## TRY IT
Use the entries below and reproduce exactly the lines from the one containing "Expand the P-Cores" down to the one containing "Task: Click the Match & Reconcile button", both of them included.

Top of GIVEN DATA

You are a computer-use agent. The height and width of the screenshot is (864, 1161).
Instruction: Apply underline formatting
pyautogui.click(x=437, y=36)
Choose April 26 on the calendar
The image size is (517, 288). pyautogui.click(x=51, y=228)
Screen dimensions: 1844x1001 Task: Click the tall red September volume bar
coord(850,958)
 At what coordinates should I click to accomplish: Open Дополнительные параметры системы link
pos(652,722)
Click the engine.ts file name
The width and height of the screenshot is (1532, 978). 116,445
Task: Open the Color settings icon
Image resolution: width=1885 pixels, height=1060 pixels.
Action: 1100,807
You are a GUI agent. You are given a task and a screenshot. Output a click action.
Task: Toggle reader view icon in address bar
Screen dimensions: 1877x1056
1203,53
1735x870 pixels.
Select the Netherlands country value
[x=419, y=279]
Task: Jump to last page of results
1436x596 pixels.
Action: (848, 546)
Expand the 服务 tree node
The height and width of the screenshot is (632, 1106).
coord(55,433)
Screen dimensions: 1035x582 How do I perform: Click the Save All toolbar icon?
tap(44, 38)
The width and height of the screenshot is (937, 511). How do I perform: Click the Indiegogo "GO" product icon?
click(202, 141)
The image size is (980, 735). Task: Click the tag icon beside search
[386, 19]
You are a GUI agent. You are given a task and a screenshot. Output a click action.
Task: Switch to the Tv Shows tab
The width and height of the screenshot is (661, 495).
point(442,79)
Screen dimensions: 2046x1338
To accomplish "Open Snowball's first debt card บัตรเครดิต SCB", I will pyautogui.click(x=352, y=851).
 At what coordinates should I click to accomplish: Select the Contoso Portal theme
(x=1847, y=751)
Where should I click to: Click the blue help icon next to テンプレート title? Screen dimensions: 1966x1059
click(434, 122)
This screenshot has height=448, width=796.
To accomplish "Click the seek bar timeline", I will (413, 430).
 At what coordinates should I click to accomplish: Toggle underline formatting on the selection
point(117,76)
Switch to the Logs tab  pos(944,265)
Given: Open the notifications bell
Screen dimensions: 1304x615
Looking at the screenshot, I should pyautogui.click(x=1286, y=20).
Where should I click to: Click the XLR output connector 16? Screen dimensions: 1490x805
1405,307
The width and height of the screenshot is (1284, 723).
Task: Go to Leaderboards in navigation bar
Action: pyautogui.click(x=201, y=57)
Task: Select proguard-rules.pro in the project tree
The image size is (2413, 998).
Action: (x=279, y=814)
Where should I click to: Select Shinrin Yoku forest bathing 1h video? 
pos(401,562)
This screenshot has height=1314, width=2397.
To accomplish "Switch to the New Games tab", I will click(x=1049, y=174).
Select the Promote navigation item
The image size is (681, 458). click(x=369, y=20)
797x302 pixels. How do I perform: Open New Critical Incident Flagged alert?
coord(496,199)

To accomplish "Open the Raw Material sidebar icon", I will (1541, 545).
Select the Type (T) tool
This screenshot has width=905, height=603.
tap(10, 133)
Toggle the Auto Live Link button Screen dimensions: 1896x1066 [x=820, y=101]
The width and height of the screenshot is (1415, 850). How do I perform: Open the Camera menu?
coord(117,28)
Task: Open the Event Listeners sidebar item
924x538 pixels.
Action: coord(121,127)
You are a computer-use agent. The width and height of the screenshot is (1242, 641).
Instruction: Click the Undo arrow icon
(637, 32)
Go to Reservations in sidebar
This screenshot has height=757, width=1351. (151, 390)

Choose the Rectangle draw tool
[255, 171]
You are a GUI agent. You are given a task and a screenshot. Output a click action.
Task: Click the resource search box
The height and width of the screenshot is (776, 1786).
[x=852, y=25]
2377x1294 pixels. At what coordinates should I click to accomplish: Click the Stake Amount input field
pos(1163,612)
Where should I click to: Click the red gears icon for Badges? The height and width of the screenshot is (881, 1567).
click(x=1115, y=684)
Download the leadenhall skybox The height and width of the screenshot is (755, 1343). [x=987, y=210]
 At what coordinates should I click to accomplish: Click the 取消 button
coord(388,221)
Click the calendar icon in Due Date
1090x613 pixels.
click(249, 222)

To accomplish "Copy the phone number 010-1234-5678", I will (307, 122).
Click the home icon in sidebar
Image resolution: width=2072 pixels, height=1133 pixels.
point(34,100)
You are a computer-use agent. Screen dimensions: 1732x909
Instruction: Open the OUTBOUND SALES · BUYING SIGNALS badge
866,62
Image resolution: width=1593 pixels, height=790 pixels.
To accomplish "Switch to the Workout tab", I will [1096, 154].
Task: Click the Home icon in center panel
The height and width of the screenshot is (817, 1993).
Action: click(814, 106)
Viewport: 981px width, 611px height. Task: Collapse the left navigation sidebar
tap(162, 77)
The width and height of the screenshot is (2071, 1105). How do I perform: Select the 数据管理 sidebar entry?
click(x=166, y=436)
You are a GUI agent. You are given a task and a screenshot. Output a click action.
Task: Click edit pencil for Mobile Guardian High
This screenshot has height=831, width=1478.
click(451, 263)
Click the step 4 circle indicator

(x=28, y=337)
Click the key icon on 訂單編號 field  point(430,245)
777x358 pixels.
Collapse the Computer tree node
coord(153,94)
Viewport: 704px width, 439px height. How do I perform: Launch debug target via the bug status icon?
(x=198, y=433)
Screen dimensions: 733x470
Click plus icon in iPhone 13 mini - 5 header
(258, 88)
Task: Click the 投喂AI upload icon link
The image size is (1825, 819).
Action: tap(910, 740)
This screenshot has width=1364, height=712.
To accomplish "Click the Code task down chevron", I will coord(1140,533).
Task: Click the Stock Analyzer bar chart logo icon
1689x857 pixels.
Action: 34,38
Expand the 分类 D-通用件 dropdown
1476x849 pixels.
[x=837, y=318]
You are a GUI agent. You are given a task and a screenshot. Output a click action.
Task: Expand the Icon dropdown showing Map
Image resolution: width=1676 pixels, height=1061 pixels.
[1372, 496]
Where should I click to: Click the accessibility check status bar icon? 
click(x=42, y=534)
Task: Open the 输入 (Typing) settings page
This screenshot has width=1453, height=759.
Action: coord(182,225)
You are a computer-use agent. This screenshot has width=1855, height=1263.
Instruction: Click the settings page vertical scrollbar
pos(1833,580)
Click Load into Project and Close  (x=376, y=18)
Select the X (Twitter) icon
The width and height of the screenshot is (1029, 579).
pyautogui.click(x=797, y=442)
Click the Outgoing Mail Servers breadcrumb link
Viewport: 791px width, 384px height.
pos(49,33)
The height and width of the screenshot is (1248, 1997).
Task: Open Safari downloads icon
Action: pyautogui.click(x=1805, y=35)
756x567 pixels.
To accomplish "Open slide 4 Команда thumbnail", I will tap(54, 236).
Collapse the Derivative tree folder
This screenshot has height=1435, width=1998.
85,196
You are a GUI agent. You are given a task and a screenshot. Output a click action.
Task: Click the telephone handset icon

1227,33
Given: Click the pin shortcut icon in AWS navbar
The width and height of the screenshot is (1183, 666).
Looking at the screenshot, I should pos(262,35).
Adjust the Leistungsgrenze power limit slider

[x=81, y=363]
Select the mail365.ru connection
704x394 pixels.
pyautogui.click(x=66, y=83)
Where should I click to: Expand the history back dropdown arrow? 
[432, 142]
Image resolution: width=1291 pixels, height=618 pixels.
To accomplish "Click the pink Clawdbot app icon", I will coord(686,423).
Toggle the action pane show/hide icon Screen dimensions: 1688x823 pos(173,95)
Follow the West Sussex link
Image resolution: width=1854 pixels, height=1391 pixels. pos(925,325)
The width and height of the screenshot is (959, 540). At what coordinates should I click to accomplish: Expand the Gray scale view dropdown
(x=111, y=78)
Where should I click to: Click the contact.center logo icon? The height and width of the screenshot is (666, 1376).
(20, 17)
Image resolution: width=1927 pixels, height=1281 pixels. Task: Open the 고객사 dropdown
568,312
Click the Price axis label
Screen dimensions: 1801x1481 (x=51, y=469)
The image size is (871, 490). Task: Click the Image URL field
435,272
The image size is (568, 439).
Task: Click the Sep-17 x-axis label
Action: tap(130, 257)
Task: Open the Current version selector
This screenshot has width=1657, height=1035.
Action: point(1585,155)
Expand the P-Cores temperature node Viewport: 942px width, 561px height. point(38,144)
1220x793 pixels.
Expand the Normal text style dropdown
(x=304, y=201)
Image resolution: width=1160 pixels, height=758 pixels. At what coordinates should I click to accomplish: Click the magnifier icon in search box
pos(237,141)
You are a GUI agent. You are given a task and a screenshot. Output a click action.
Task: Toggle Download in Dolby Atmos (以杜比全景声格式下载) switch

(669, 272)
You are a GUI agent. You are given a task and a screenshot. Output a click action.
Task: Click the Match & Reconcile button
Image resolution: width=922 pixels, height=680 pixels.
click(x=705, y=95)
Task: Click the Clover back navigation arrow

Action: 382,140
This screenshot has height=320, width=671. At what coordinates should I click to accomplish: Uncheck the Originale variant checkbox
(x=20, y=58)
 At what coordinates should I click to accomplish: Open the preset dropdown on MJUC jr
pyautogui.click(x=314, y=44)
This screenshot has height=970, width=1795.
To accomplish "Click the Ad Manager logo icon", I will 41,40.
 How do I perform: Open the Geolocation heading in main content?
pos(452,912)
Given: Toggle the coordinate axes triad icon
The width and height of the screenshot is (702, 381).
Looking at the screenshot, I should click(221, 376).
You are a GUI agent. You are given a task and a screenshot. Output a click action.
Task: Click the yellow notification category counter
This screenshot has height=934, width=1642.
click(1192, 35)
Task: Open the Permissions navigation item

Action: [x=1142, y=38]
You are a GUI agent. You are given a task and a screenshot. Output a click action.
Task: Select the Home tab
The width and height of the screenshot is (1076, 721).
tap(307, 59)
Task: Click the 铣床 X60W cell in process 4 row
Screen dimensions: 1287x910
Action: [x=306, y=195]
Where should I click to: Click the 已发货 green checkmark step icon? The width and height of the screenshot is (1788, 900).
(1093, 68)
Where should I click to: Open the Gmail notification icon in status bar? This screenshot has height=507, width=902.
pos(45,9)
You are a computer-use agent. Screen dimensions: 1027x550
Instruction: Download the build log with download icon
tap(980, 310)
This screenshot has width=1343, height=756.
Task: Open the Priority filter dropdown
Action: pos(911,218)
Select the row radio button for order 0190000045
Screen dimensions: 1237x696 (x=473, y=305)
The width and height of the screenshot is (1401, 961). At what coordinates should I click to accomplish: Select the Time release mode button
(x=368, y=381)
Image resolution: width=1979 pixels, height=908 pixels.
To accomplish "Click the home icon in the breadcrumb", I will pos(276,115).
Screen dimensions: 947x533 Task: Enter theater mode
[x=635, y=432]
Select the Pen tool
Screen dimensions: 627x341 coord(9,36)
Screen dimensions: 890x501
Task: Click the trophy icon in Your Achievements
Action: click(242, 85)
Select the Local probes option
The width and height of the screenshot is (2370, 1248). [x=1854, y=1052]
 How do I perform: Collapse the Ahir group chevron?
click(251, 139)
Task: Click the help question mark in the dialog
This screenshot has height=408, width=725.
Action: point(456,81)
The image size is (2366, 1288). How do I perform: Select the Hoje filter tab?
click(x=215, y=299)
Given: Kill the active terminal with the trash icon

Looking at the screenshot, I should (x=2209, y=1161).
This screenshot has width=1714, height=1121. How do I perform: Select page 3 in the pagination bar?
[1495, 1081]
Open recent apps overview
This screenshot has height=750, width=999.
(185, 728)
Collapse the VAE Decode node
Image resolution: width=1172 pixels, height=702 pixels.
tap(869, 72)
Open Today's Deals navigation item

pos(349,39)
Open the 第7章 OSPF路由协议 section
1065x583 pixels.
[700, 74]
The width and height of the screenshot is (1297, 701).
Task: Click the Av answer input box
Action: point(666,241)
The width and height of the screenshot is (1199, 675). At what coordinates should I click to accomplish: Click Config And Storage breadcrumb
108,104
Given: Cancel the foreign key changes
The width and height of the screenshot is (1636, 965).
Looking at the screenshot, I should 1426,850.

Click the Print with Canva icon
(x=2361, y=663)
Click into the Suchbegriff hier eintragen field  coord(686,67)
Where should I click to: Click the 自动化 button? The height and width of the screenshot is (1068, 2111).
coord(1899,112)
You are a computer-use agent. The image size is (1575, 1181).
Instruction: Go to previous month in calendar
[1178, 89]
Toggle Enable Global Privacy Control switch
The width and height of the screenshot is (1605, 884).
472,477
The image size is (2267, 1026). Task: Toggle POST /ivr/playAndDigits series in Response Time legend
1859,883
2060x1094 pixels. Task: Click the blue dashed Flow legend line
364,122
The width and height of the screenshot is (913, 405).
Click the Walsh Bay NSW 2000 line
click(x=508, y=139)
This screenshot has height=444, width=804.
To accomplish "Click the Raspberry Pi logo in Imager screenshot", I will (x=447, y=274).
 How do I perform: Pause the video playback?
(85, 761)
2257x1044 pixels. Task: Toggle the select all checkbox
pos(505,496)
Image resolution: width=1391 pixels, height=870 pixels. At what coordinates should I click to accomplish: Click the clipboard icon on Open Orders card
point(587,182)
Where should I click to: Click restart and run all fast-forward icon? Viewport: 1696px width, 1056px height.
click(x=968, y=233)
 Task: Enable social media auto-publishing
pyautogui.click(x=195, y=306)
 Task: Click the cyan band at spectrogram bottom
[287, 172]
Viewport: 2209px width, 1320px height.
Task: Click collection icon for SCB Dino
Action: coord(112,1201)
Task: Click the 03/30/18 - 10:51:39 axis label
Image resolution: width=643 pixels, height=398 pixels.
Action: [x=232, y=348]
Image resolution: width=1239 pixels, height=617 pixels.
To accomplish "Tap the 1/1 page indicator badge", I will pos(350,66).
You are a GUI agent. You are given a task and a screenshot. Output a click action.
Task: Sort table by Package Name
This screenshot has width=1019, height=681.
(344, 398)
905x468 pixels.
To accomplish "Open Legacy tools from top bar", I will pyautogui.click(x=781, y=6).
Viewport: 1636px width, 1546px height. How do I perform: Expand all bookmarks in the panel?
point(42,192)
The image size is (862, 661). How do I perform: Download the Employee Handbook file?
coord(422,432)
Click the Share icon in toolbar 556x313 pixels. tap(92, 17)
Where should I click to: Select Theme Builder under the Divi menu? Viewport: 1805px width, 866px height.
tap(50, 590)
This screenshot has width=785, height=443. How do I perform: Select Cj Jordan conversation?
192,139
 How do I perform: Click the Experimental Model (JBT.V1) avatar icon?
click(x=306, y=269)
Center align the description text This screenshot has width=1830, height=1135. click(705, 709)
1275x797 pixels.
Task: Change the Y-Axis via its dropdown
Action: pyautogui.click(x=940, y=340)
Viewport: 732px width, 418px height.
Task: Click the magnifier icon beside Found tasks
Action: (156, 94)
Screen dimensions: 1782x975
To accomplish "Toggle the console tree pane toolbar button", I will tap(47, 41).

Bottom of GIVEN DATA

## OUTPUT OF THE EXERCISE
Expand the P-Cores temperature node Viewport: 942px width, 561px height. point(38,144)
1220x793 pixels.
Expand the Normal text style dropdown
(x=304, y=201)
Image resolution: width=1160 pixels, height=758 pixels. At what coordinates should I click to accomplish: Click the magnifier icon in search box
pos(237,141)
You are a GUI agent. You are given a task and a screenshot. Output a click action.
Task: Toggle Download in Dolby Atmos (以杜比全景声格式下载) switch

(669, 272)
You are a GUI agent. You are given a task and a screenshot. Output a click action.
Task: Click the Match & Reconcile button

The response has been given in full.